Population (2026-01-01)
- • Total: 498
- • Density: 55.8/km^{2} (145/sq mi)
- Time zone: UTC+1 (CET)
- • Summer (DST): UTC+2 (CEST)
- Postal code: 277 32
- Website: www.liblice.cz

= Liblice =

Liblice is a municipality and village in Mělník District in the Central Bohemian Region of the Czech Republic. It has about 500 inhabitants.

==Etymology==
The initial name of the village was Ľubice. The name was derived from the personal name Ľuba, meaning "the village of Ľuba's people". The name then gradually changed to its current form.

==Geography==
Liblice is located 8 km southeast of Mělník and 23 km north of Prague. It lies mostly in the Jizera Table, only the southern part of the municipality extends into the Central Elbe Table. The stream Košátecký potok flows through the southern part of the municipality.

==History==
The first written mention of Liblice is from 1254.

==Transport==
The I/16 road, which connects the D10 motorway with Mělník, runs through the municipality.

==Sights==
The main sight of Liblice is a Baroque castle built in 1699–1706, designed by Giovanni Battista Alliprandi for Count Arnošt Josef Pachta of Rájov.

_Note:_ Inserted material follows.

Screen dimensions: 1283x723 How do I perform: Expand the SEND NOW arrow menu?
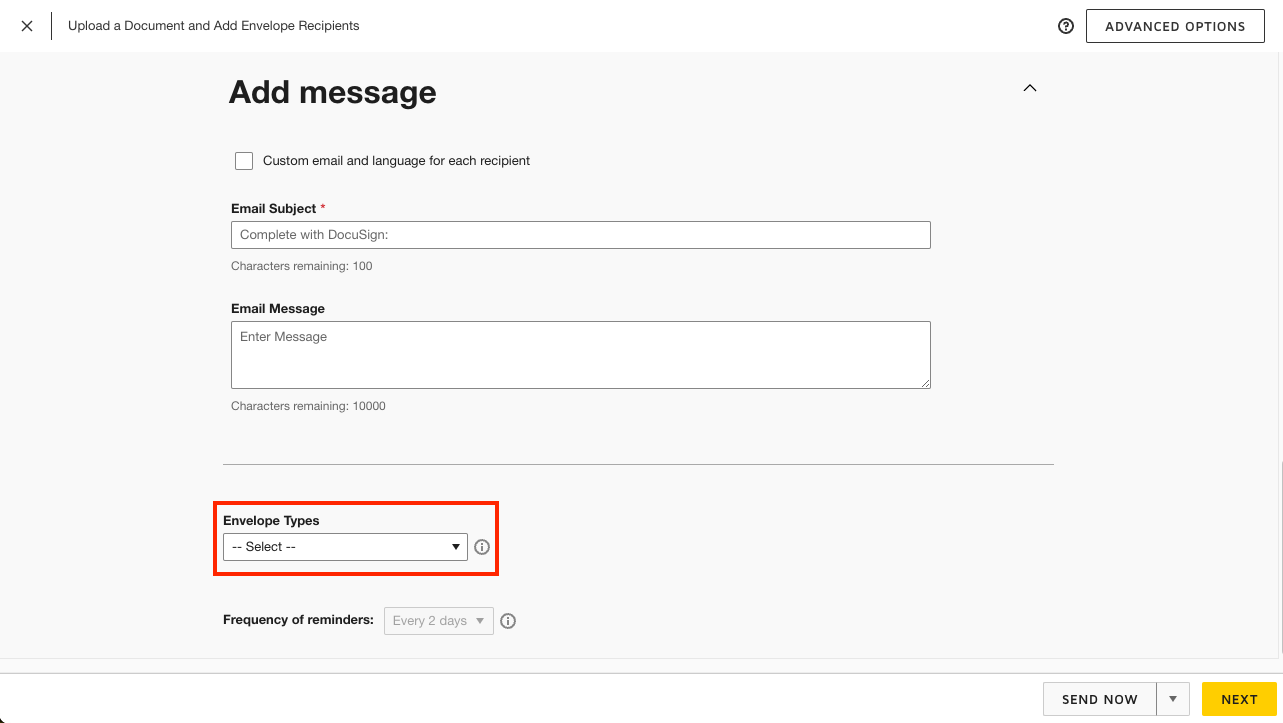click(1173, 699)
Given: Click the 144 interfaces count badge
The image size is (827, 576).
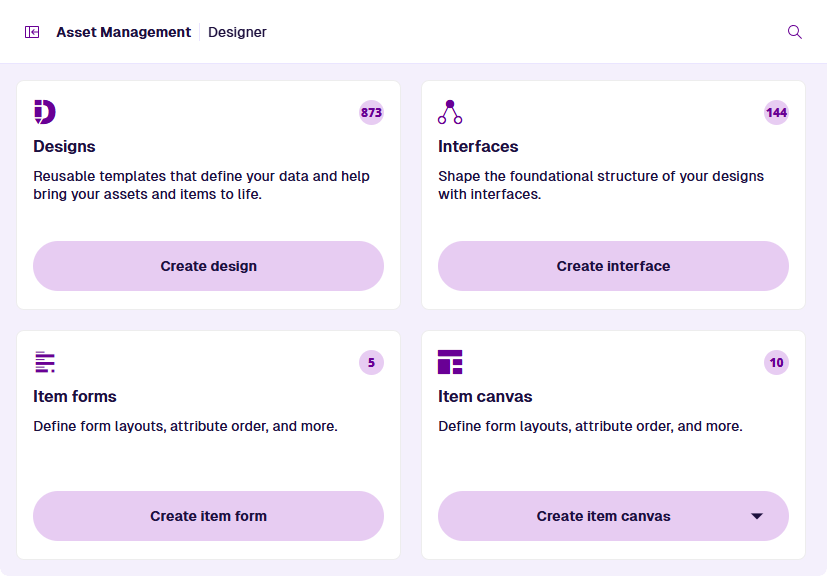Looking at the screenshot, I should click(776, 113).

The castle serves since 1952 as a conference and recreational facility of Czech Academy of Sciences and was not accessible to the public until 2007. An extensive reconstruction of the castle was completed in 2007, changing the premises into a conference and culturally-educational centre, a castle hotel with restaurants and a relaxing wellness centre.

The Church of Saint Wenceslaus was originally a Gothic medieval church. It was rebuilt in the Baroque style around 1710.